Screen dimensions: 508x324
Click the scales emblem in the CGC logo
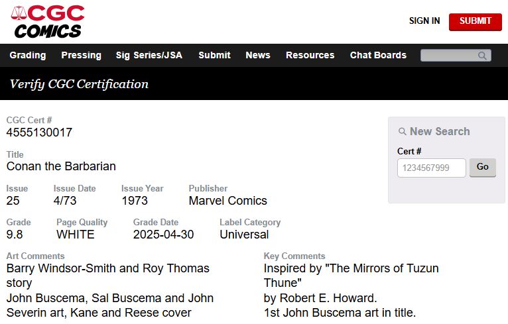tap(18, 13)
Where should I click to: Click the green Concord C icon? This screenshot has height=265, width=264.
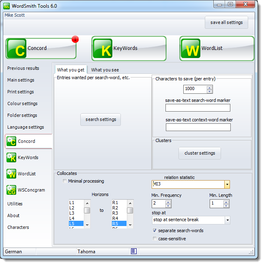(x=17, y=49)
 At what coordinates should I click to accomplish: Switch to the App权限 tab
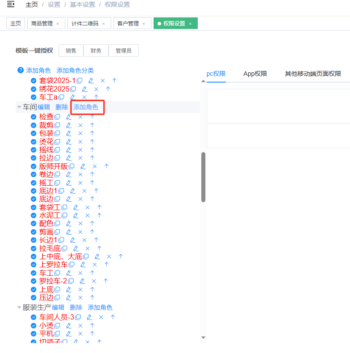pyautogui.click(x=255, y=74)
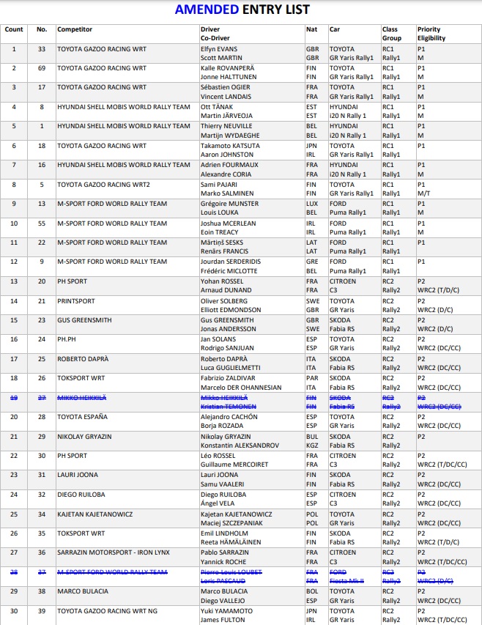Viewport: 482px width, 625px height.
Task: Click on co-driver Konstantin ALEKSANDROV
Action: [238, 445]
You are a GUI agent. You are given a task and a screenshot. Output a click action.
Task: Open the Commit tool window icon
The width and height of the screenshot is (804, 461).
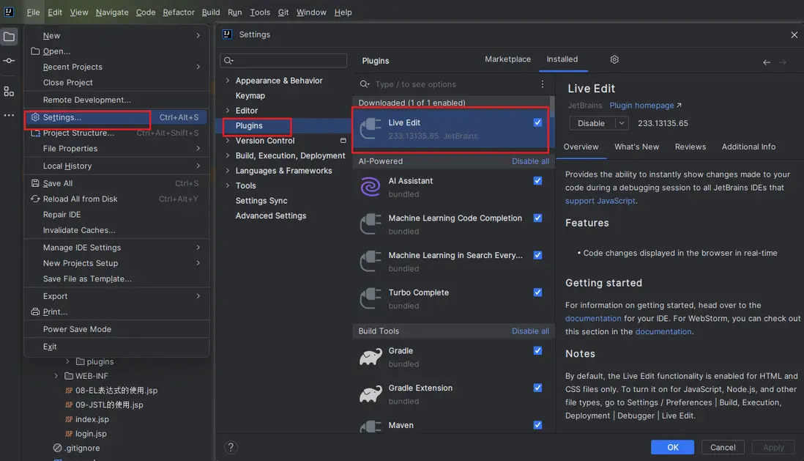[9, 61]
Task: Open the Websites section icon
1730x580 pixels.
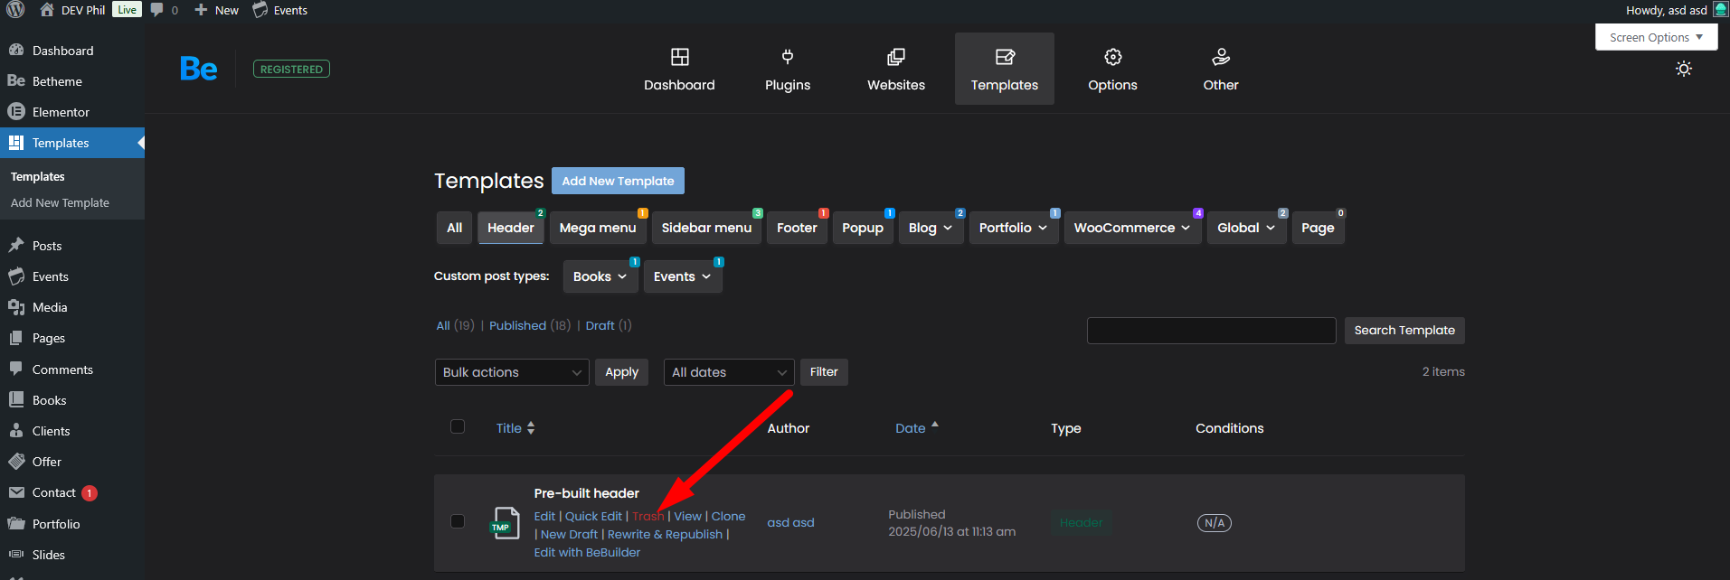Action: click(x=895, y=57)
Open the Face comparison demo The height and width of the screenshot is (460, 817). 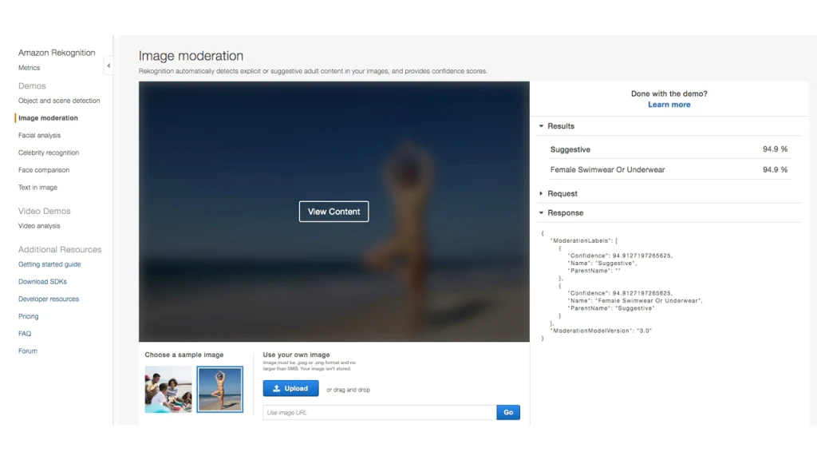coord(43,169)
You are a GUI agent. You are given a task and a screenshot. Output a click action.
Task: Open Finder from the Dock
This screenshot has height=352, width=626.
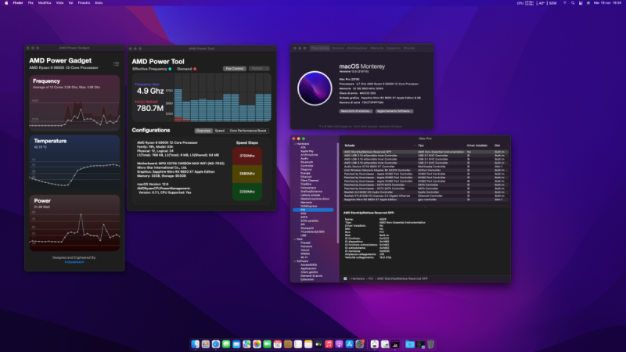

────────────────

WHAT IS EXPECTED: Every line from the top of the entries through the line that holds "Task: Open the Websites section icon" is to be quoted exactly, please, and nothing else; omit the pictures.

ANSWER:
Screen dimensions: 508x324
Click the scales emblem in the CGC logo
tap(18, 13)
Where should I click to: Click the green Concord C icon? This screenshot has height=265, width=264.
(x=17, y=49)
 At what coordinates should I click to accomplish: Switch to the App权限 tab
pyautogui.click(x=255, y=74)
Viewport: 482px width, 625px height.
Task: Click on co-driver Konstantin ALEKSANDROV
Action: [238, 445]
You are a GUI agent. You are given a task and a screenshot. Output a click action.
Task: Open the Commit tool window icon
The width and height of the screenshot is (804, 461).
[9, 61]
Task: Open the Websites section icon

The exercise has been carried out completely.